* [Exercise brief]: Write out each of the following rows verbatim, without changing a single character.

════════

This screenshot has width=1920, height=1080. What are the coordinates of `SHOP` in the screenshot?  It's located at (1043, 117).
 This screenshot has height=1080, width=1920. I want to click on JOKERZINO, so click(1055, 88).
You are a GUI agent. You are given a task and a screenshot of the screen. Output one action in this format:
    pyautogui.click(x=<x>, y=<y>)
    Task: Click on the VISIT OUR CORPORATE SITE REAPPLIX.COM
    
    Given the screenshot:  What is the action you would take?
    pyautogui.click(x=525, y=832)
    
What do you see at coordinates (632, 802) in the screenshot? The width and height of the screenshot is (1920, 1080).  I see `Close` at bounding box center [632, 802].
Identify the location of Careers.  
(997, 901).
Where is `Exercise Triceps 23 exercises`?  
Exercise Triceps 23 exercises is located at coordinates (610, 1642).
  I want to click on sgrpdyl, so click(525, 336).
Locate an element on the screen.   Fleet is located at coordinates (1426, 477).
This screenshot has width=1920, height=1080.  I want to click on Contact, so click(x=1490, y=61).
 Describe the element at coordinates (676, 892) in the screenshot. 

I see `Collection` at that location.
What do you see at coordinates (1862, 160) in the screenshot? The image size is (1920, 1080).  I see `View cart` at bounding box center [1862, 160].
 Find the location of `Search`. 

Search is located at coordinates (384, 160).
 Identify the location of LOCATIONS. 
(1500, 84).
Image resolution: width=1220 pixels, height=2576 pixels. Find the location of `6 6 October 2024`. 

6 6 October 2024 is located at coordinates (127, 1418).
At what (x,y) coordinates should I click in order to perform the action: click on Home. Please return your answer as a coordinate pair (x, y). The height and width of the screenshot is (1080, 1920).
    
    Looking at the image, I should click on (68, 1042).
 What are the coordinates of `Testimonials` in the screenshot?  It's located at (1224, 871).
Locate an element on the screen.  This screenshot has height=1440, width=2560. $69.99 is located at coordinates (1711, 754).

════════

* [Reply]:
This screenshot has width=1920, height=1080. What are the coordinates of `SHOP` in the screenshot?  It's located at (1043, 117).
 This screenshot has height=1080, width=1920. I want to click on JOKERZINO, so click(1055, 88).
You are a GUI agent. You are given a task and a screenshot of the screen. Output one action in this format:
    pyautogui.click(x=<x>, y=<y>)
    Task: Click on the VISIT OUR CORPORATE SITE REAPPLIX.COM
    
    Given the screenshot:  What is the action you would take?
    pyautogui.click(x=525, y=832)
    
What do you see at coordinates (632, 802) in the screenshot? The width and height of the screenshot is (1920, 1080).  I see `Close` at bounding box center [632, 802].
Identify the location of Careers.  
(997, 901).
Where is `Exercise Triceps 23 exercises`?  
Exercise Triceps 23 exercises is located at coordinates (610, 1642).
  I want to click on sgrpdyl, so click(525, 336).
Locate an element on the screen.   Fleet is located at coordinates (1426, 477).
This screenshot has width=1920, height=1080.  I want to click on Contact, so click(x=1490, y=61).
 Describe the element at coordinates (676, 892) in the screenshot. 

I see `Collection` at that location.
What do you see at coordinates (1862, 160) in the screenshot? The image size is (1920, 1080).  I see `View cart` at bounding box center [1862, 160].
 Find the location of `Search`. 

Search is located at coordinates (384, 160).
 Identify the location of LOCATIONS. 
(1500, 84).
Image resolution: width=1220 pixels, height=2576 pixels. Find the location of `6 6 October 2024`. 

6 6 October 2024 is located at coordinates (127, 1418).
At what (x,y) coordinates should I click in order to perform the action: click on Home. Please return your answer as a coordinate pair (x, y). The height and width of the screenshot is (1080, 1920).
    
    Looking at the image, I should click on (68, 1042).
 What are the coordinates of `Testimonials` in the screenshot?  It's located at (1224, 871).
Locate an element on the screen.  This screenshot has height=1440, width=2560. $69.99 is located at coordinates (1711, 754).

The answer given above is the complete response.